Pharmaceutical Executive

The battle against hepatitis C (HCV) is a relatively new, and highly dynamic, one.

The battle against hepatitis C (HCV) is a relatively new, and highly dynamic, one. 

The viral disease was only discovered in the 1980’s and, according to WHO estimates, some 3% of the world’s population are now infected with HCV and there are more than 170 million chronic carriers.

So what does the HCV treatment landscape look like and why is it so topical right now?

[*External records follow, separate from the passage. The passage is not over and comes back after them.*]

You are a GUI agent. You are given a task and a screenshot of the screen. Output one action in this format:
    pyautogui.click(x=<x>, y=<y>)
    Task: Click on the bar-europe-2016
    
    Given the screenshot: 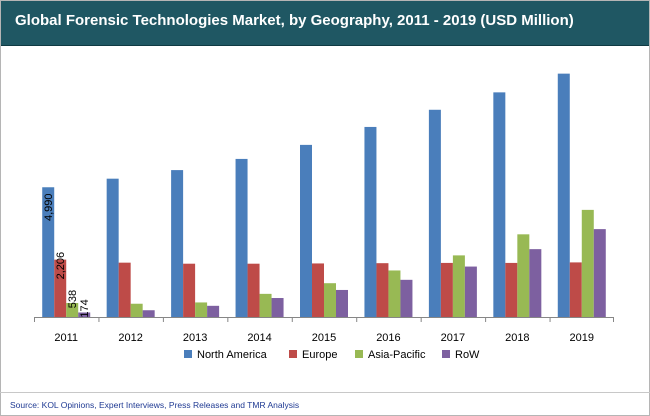 What is the action you would take?
    pyautogui.click(x=382, y=290)
    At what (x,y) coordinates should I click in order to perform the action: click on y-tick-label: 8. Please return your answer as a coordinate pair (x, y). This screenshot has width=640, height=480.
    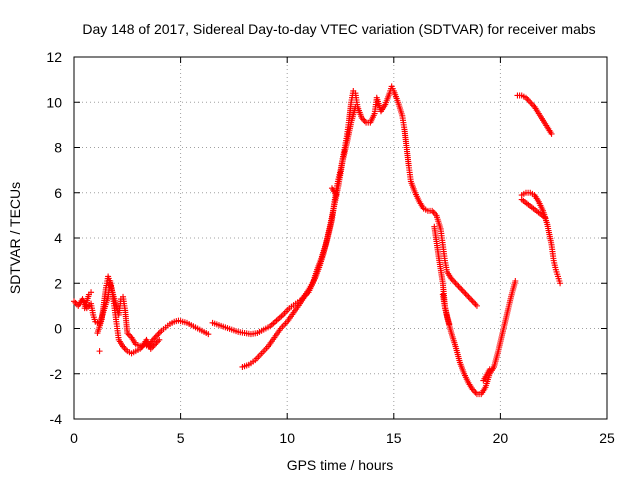
    Looking at the image, I should click on (58, 148).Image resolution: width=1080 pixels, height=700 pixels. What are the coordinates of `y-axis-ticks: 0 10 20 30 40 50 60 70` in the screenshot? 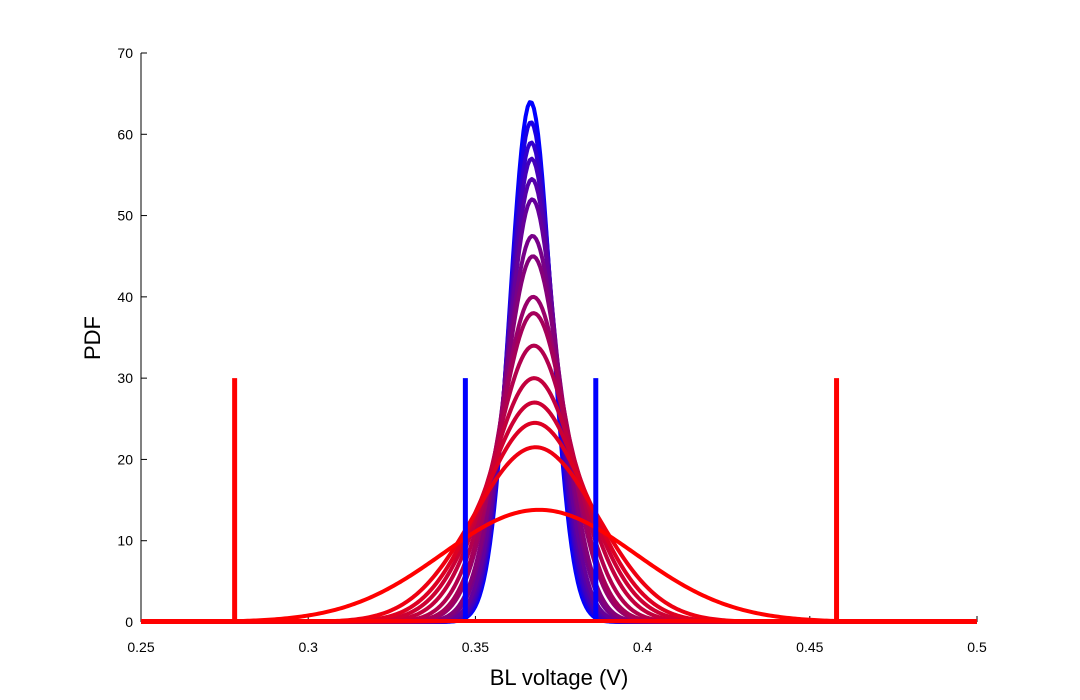 It's located at (132, 338).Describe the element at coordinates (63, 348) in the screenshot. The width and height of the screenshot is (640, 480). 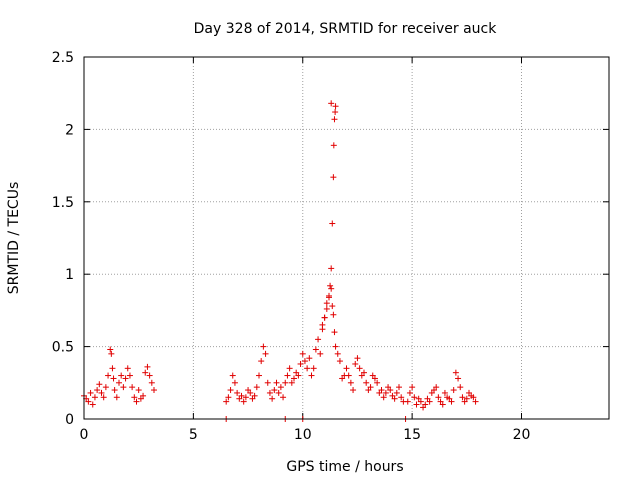
I see `y-tick-label: 0.5` at that location.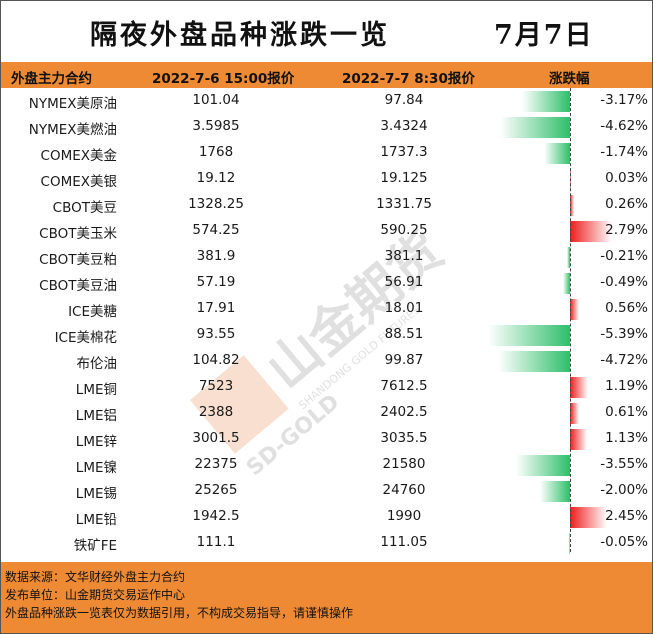 The height and width of the screenshot is (634, 653). I want to click on row-prev-quote: 93.55, so click(216, 334).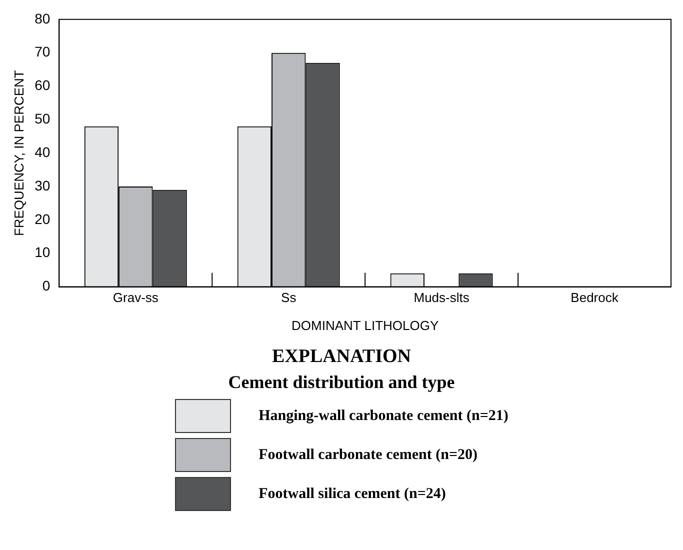  What do you see at coordinates (46, 286) in the screenshot?
I see `y-tick-label: 0` at bounding box center [46, 286].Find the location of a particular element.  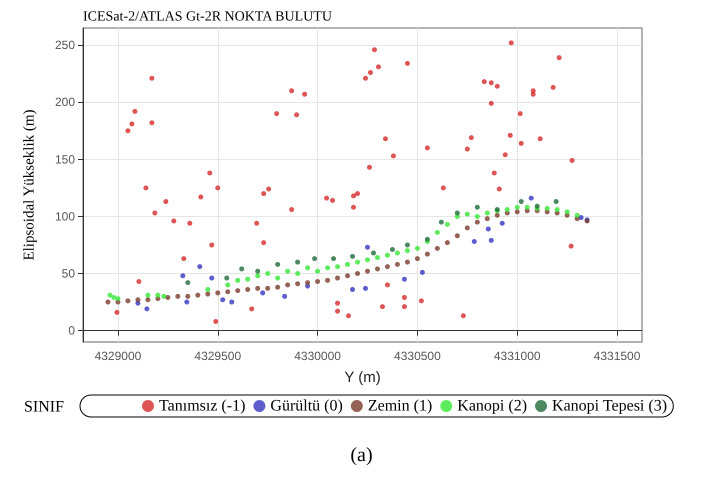

x-tick-label: 4329500 is located at coordinates (218, 356).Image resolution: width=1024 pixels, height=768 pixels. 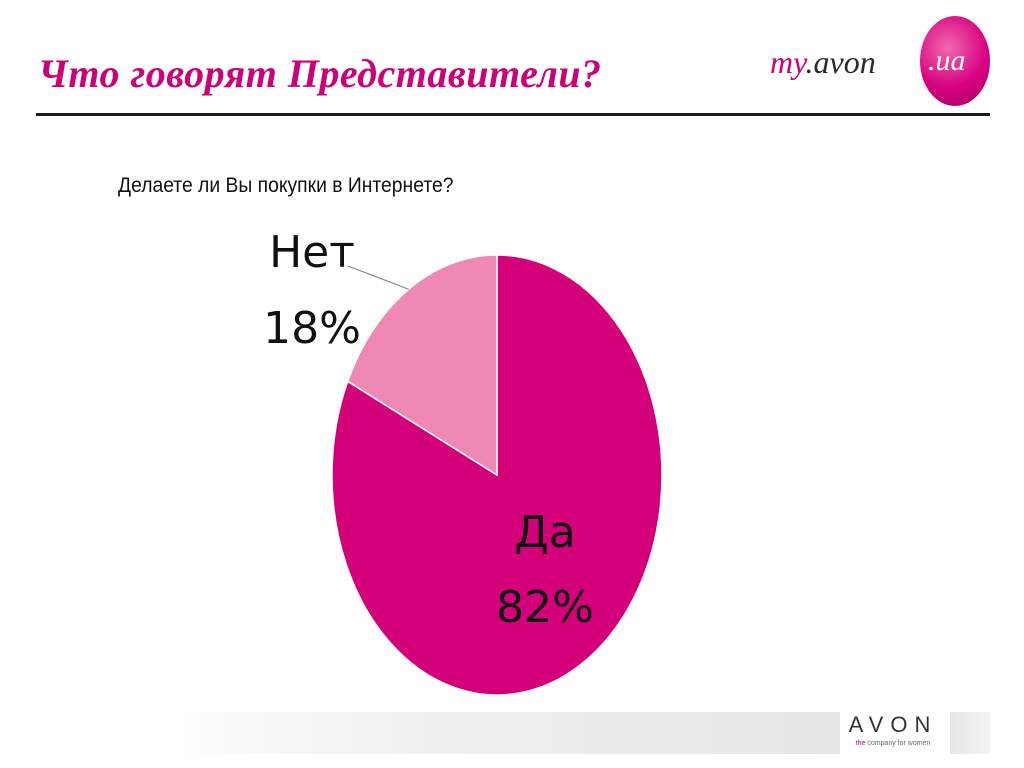 I want to click on slide-title: Что говорят Представители?, so click(x=320, y=74).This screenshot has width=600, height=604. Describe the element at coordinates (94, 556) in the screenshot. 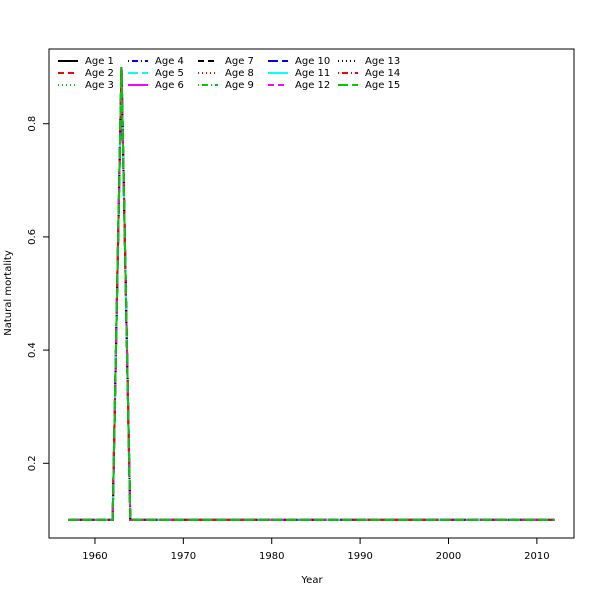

From initial discovery of the disease to the present day, the approaches used to treat HCV have changed dramatically. The very first non-target-specific therapies of interferon and ribavirin (from Roche and Merck) had low cure rates (otherwise known as sustained virological response or SVR rate), long treatment durations (24–48 weeks depending on the genotype) and a poor side effect profile. Today, we have drugs that target specific stages of the HCV life cycle and which have also started to overcome the aforementioned challenges.

At the same time, overall HCV treatment remains low. Many carriers remain undiagnosed. HCV is a slow-progressing disease and can take 10–20 years to show symptoms. This can result in the lack of a sense of urgency to treat.

Given the drugs’ highly unpleasant side-effects and the prospect of newer, more efficacious HCV drugs in the pipeline, some patients and their doctors choose to wait for better treatments -  and this is what’s known as ‘warehousing’.